Não tenho tempo para mencionar nomes e detalhes porque em meia hora devo me apresentar à corte do meu condado para finalizar o divórcio com a minha quarta esposa, a queridíssima Susan, já que caí de amor por Ellen (três anos mais jovem e com um doutorado em antropologia ontológica) neste último verão.
Mas revisitei o ‘velho’ Machado e o encontrei mais novo do que nunca. Como você há de lembrar, a ‘teoria’ se faz em plena passagem de um dia para o outro e como um presente de aniversário para um filho rico e idiota, no momento em que um pai sábio e realista assinala que ser ‘medalhão’ é o papel social mais importante da cena brasileira. Entre todas as carreiras, diz a portas fechadas, o ideal no Brasil é ser um medalhão. E quais são as características dos medalhões?
A primeira, é a atitude ou a forma. A gravidade: esse mistério do corpo, mas que, neste seu Brasil, manifesta-se pela seriedade rabugenta e pela ausência de riso. Encontrei muitos brasileiros assim: sérios e sempre prontos a dar uma bronca nos fracos e a beijarem o rabo dos fortes.
A segunda é não ter ideias. Sobretudo, ideias novas. Até hoje, os medalhões continuam falando em defender o povo pobre, em combater a violência e proteger os vulneráveis (esse novo conceito para os fracos e os subordinados), mas sem apresentar nenhuma novidade porque não arriscam ter uma opinião individualizada e fazem parte de uma turma ou partido. Seguem a mediocridade geral.
A terceira é trivial e vossos administradores públicos são pródigos em exibi-la. Refiro-me a usar as locuções convencionais, as fórmulas consagradas e incrustadas na memória coletiva. Seguir a inércia geral com frases feitas é básico na construção do medalhão.
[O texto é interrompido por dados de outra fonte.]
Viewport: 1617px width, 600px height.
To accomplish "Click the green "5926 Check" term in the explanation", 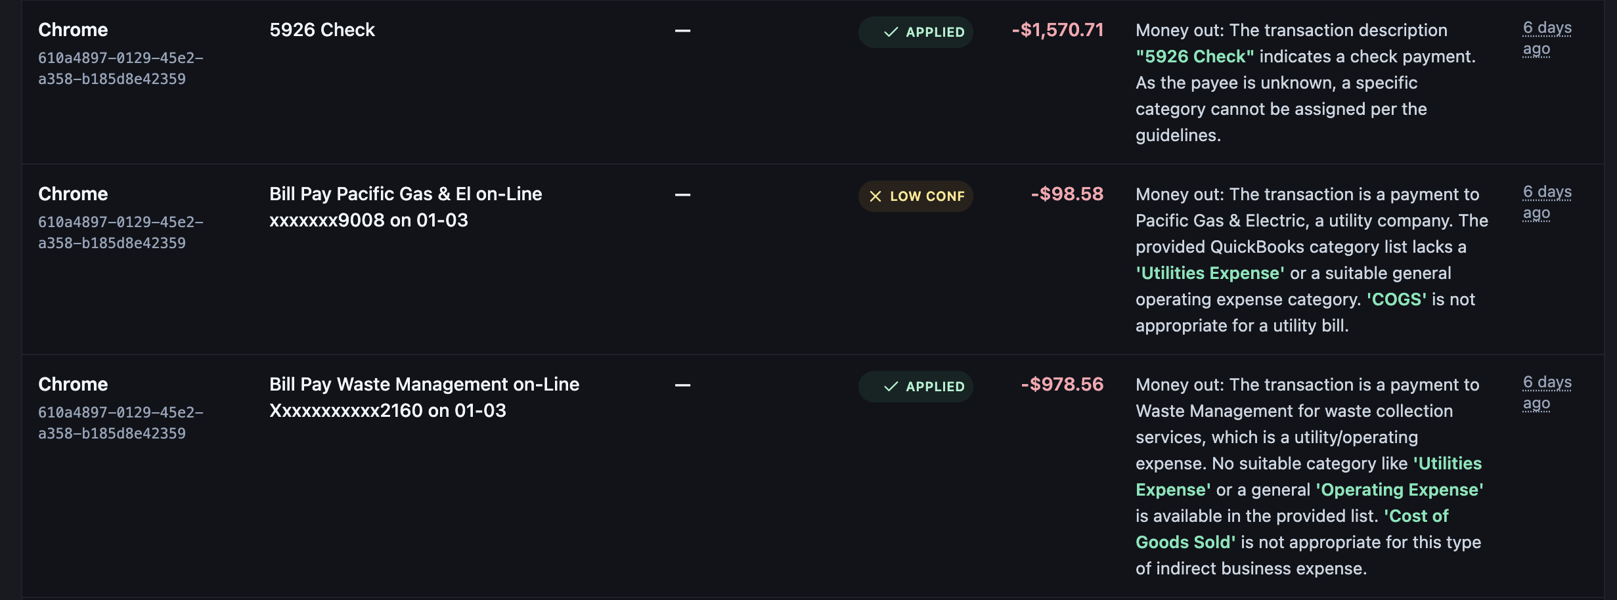I will [1195, 56].
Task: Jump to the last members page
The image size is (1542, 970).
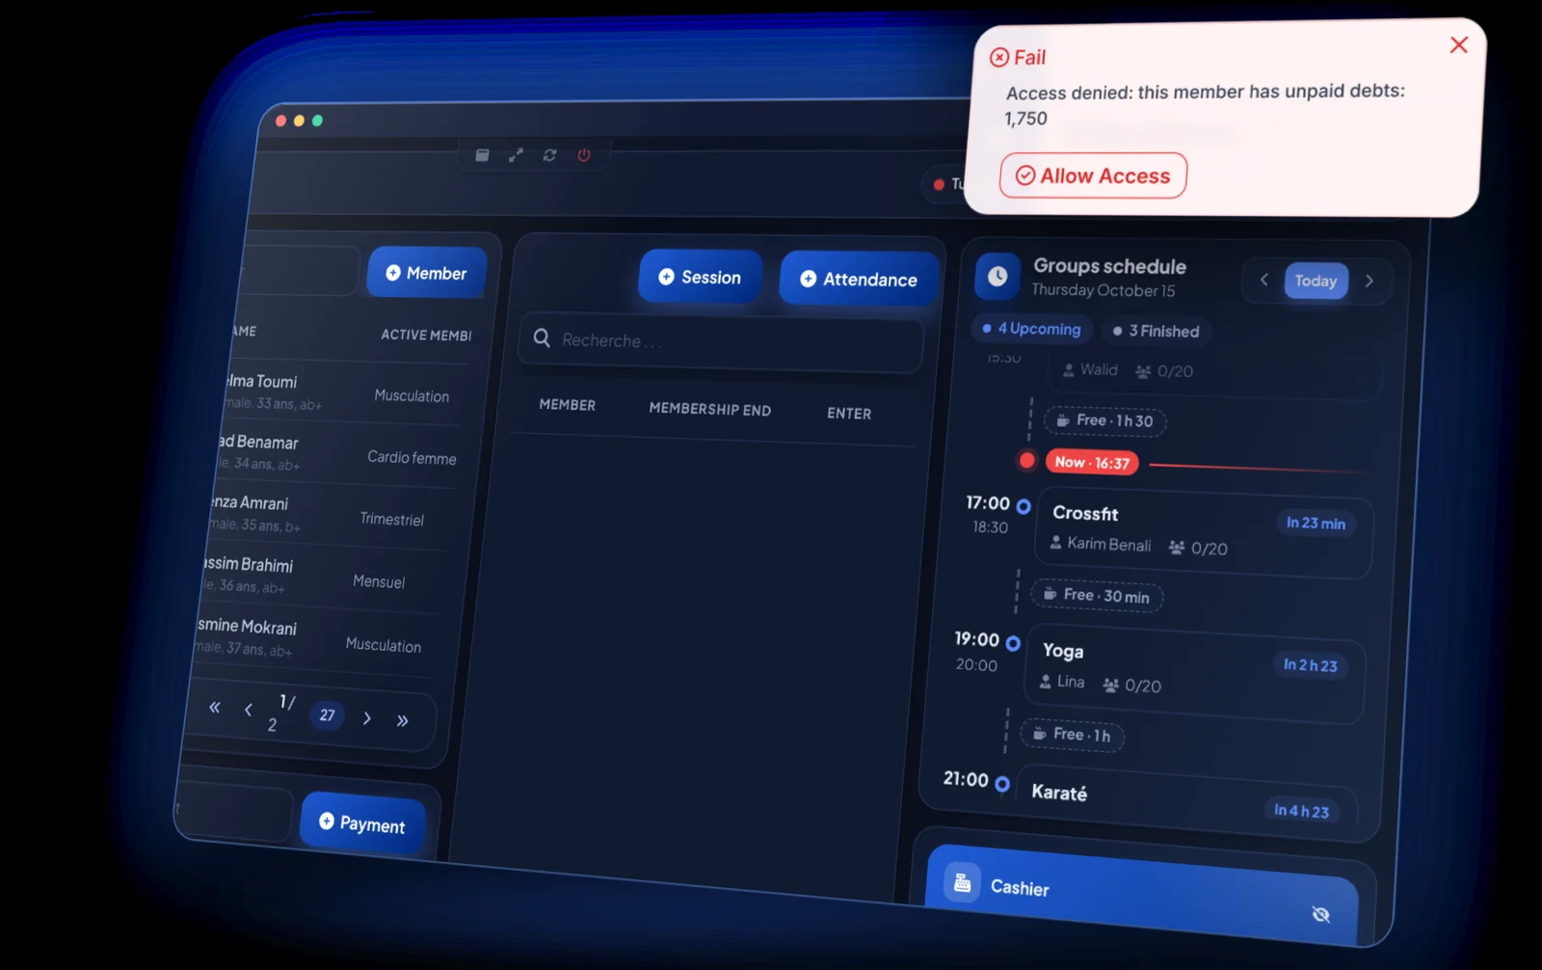Action: (x=402, y=720)
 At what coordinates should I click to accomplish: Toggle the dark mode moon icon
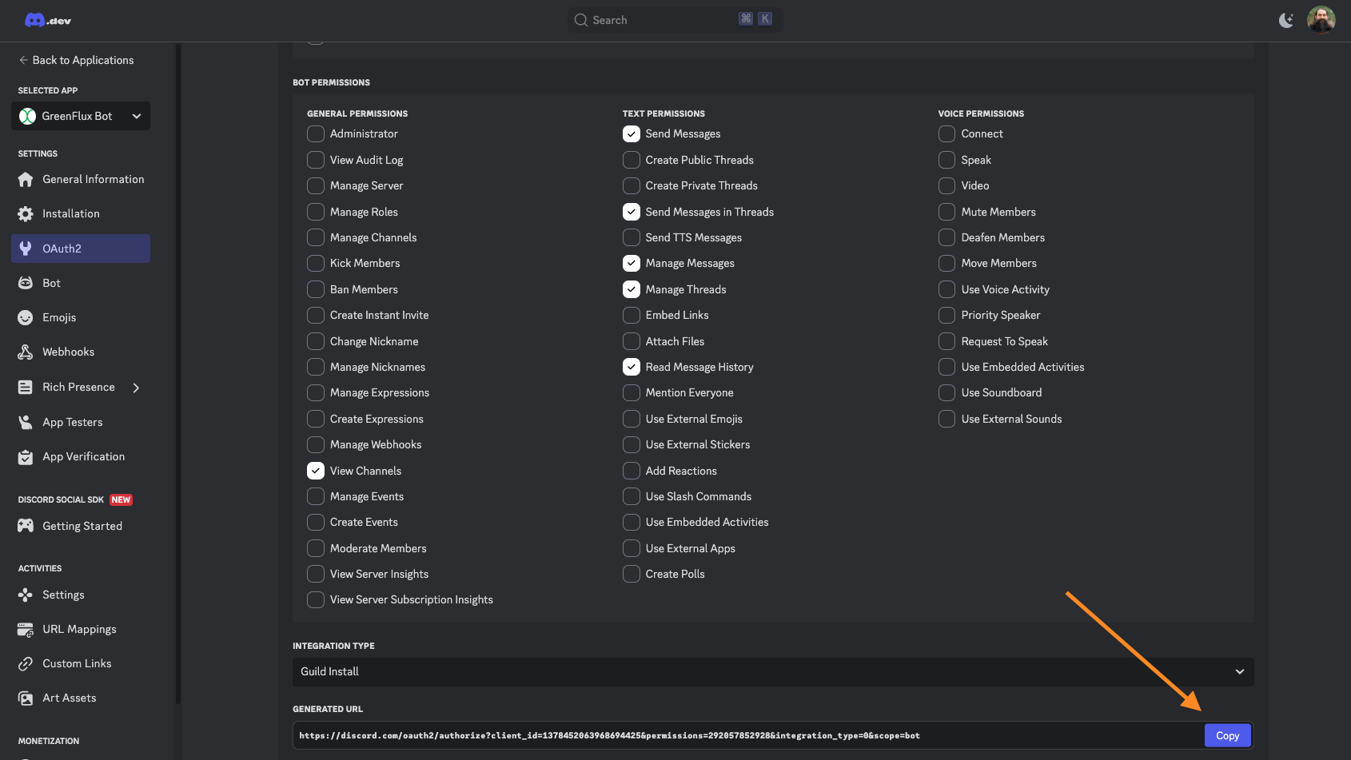pyautogui.click(x=1285, y=20)
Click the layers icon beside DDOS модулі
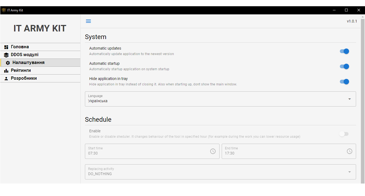 (6, 55)
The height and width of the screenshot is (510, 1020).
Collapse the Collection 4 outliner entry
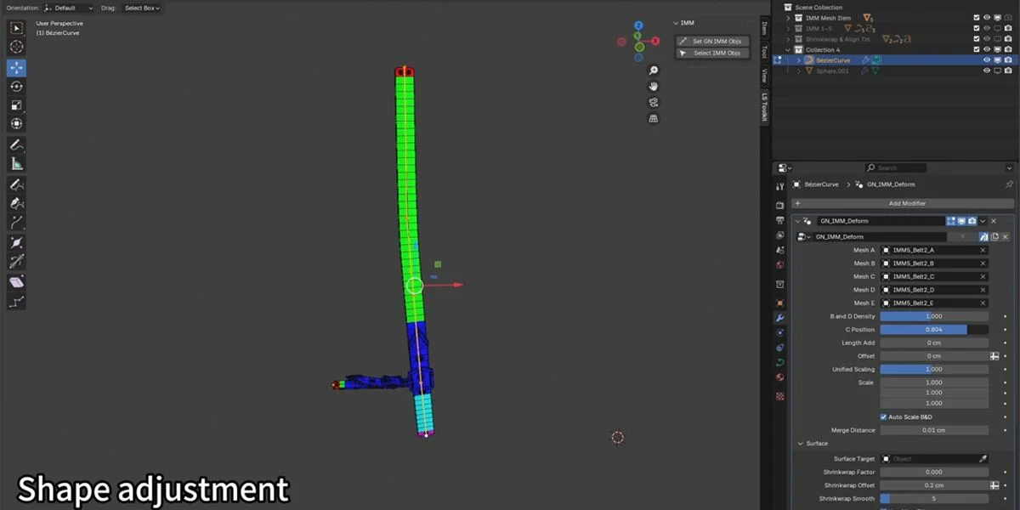(787, 49)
A quarta é a publicidade. Oferecer jantares e obséquios, distribuir comendas e diplomas, produz a propaganda e engendra a imagem da ‘boa gente’ do sujeito relacional e ‘boa praça’. Essa é a marca da vida pública brasileira feita mais de fortunas pessoais roubadas ao povo por meio de ‘irmandades’ confundidas com partidos políticos, do que de políticas públicas efetivamente transformadoras.
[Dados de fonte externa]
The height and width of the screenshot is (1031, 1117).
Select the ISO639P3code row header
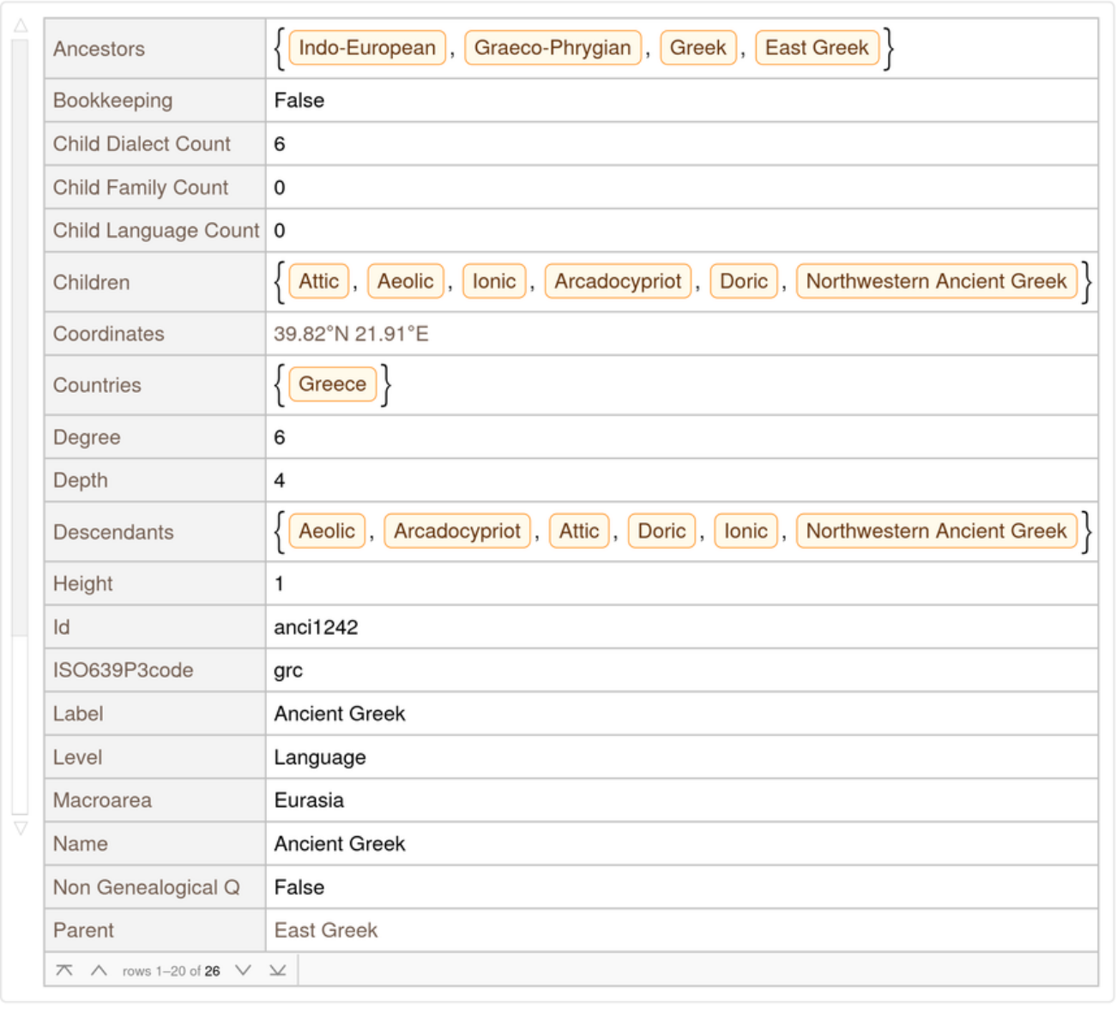123,671
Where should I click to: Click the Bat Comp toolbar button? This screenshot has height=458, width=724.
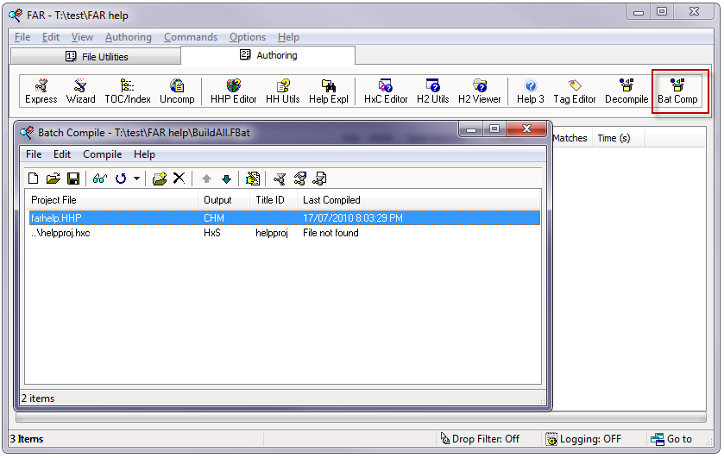coord(677,91)
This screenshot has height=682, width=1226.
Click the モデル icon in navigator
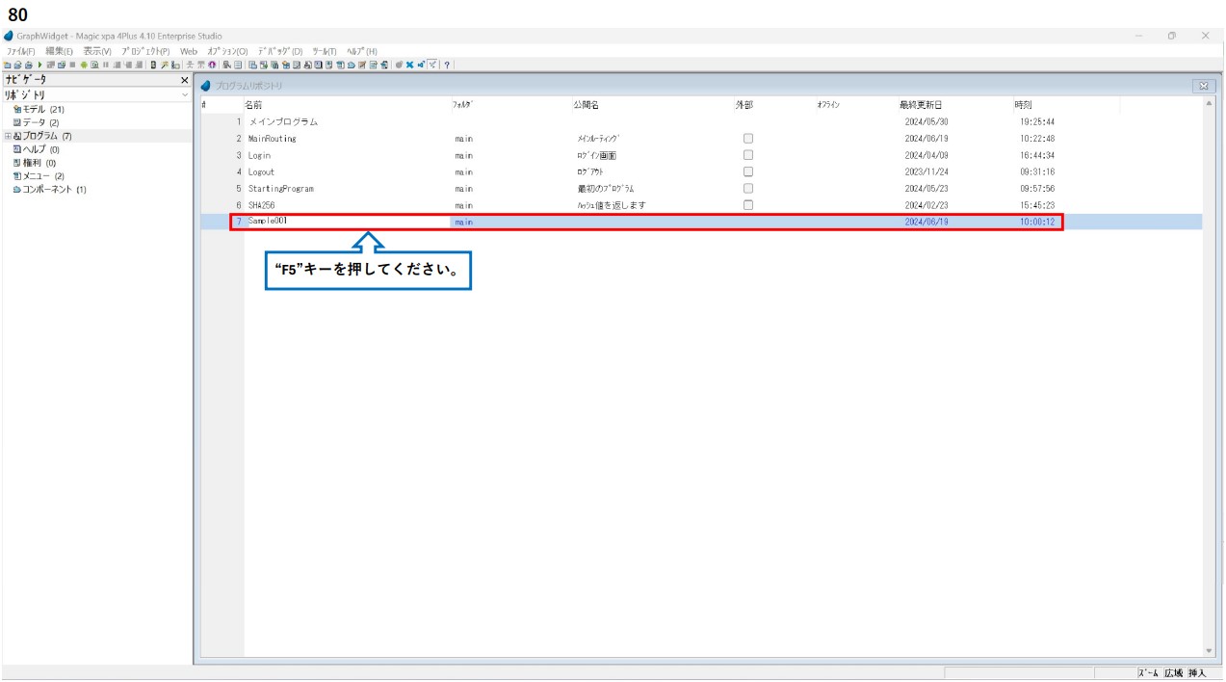[17, 110]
A quinta é não ter opinião. Ou seja: mesmo pertencendo a um partido ideologicamente cheio de opinião, jamais infringir as regras e as obrigações estabelecidas como o dar para receber.
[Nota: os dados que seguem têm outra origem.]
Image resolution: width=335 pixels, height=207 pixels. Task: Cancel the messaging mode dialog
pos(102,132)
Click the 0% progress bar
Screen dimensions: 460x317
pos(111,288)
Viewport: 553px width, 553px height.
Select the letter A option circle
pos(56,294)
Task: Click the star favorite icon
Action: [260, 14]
A sexta, taxativa, é ser vulgar. Declares, como fez Maduro outro dia, que os comunistas roubam tanto quanto os capitalistas. Ou, como os medalhões mensaleiros, que você é um ‘preso politico’ e não uma exceção que confirma a regra: políticos que estão (mesmo contra a vontade) tentando prender!
A vulgaridade que impede embate de ideias e as decisões que resgatam a virtude formam o centro dos governos de coalização que vocês tanto admiram e que nós, nesses Estados Unidos (?) não conseguimos realizar. Essa cisão e essa conjunção entre ser ideologicamente preciso e pessoalmente impreciso é base no medalhão.
Como medalhão, você tem que ser igualitário no discurso público, mas desigual na vida caseira. Há muito mais em Machado, mas um divórcio, um juiz que não ri e uma mulher zangada me esperam. O certo, porém, é que, seguindo essa teoria, vai ser um problemão prendê-lo no Brasil.